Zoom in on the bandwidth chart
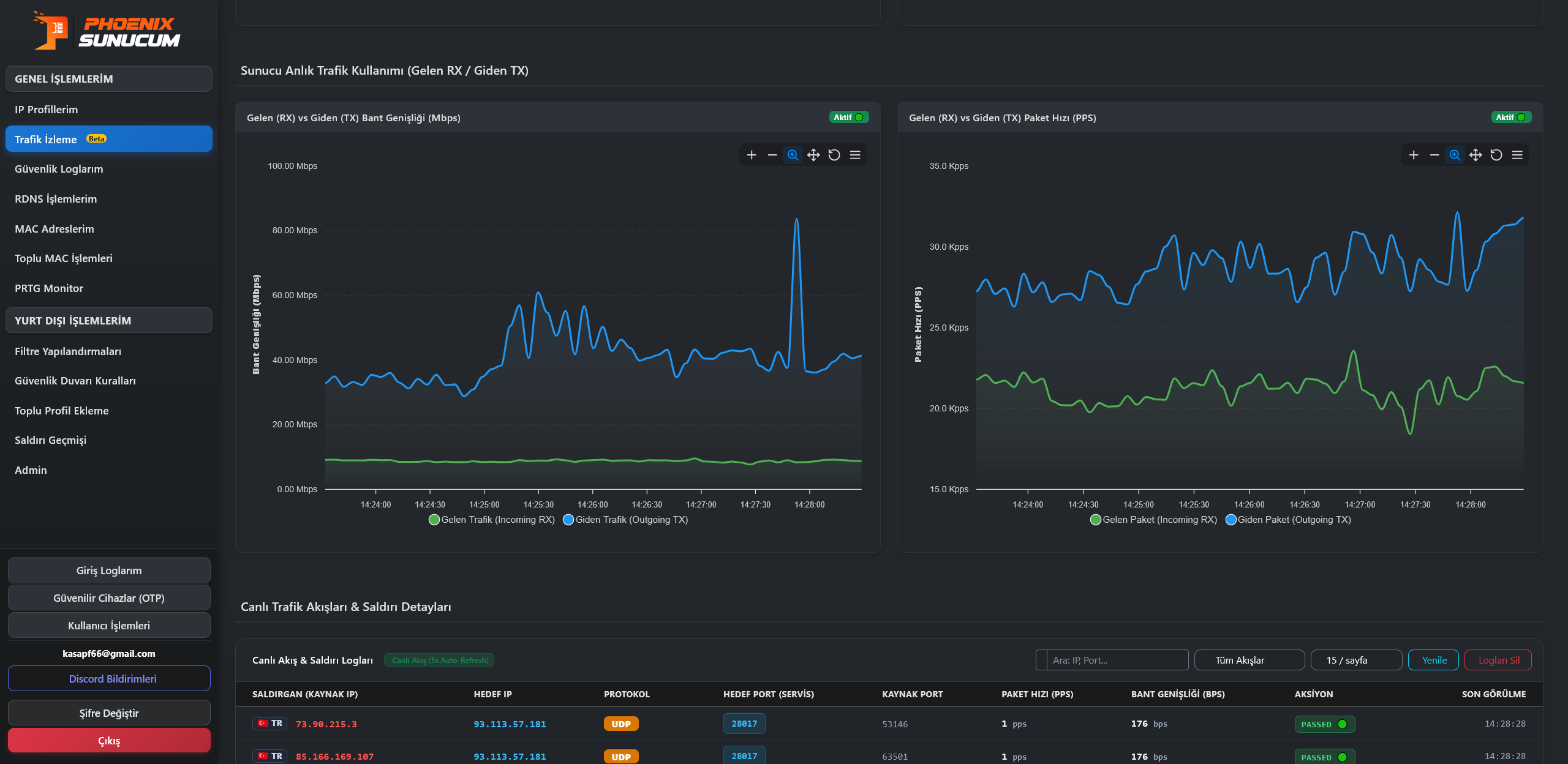752,155
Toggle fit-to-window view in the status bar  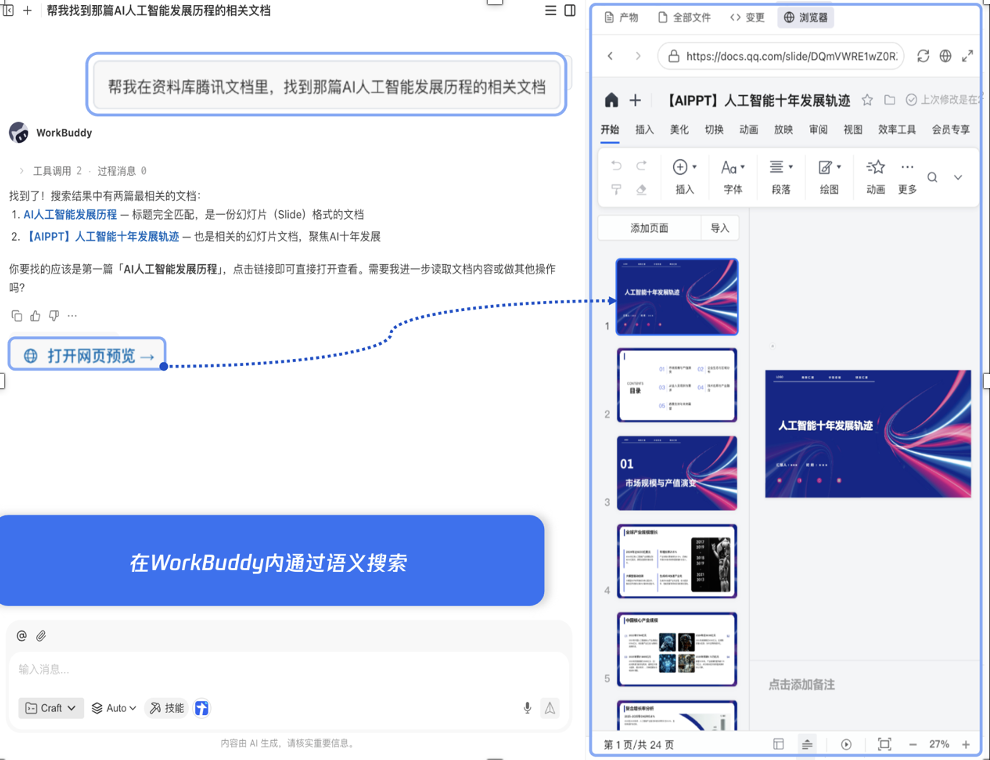(x=884, y=744)
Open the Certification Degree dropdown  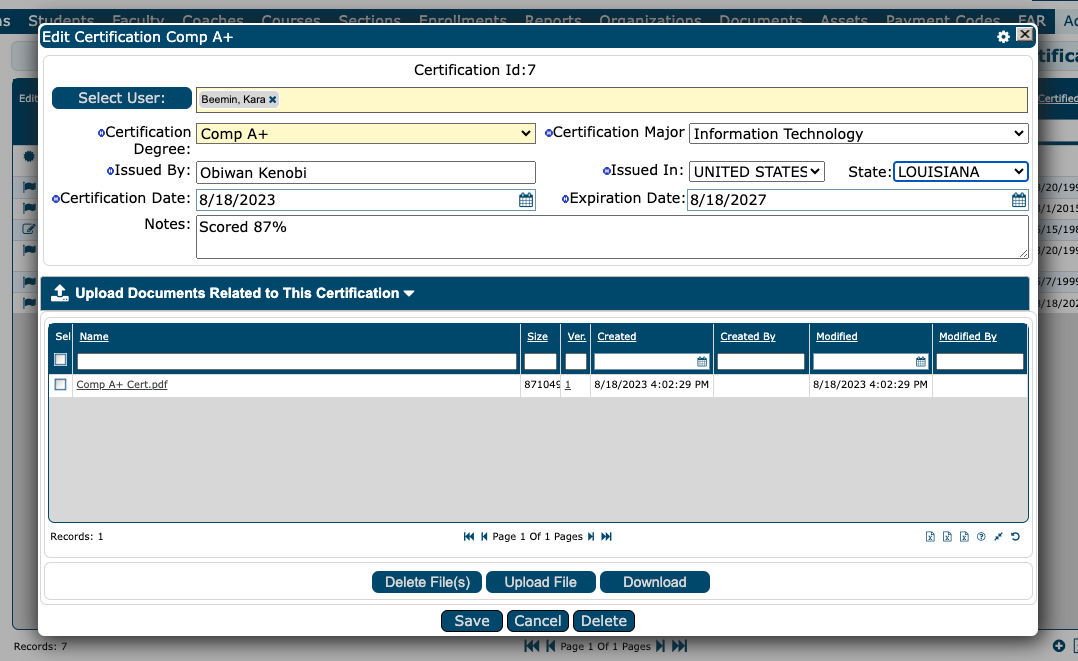pyautogui.click(x=525, y=133)
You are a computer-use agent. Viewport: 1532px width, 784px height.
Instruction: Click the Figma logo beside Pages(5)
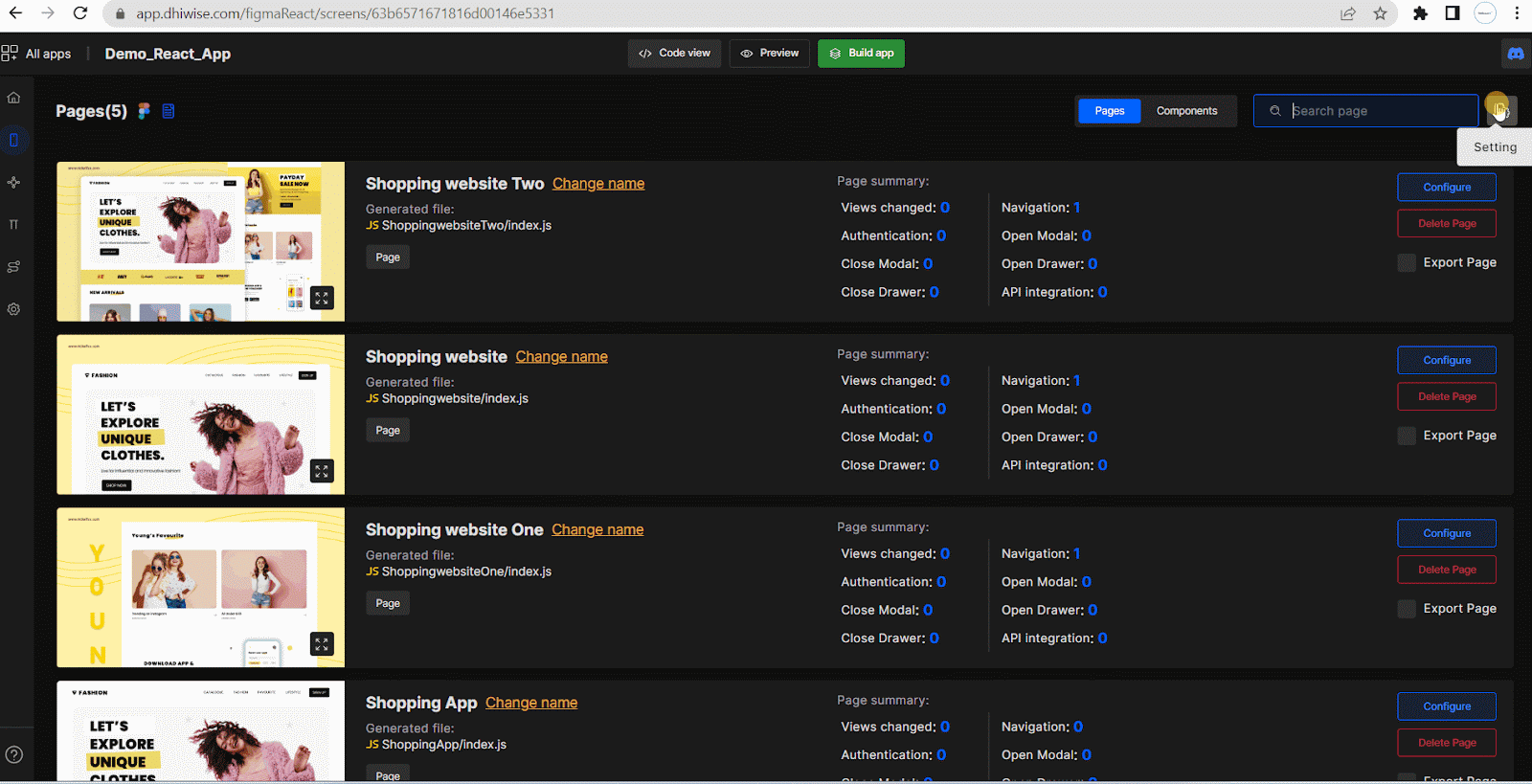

◆ **PROBLEM**
Every line from the one holding "You are a computer-use" through the end of the records above must be reproduced verbatim, pictures excepted.

◆ **RESULT**
You are a computer-use agent. Viewport: 1532px width, 784px height.
Instruction: Click the Figma logo beside Pages(5)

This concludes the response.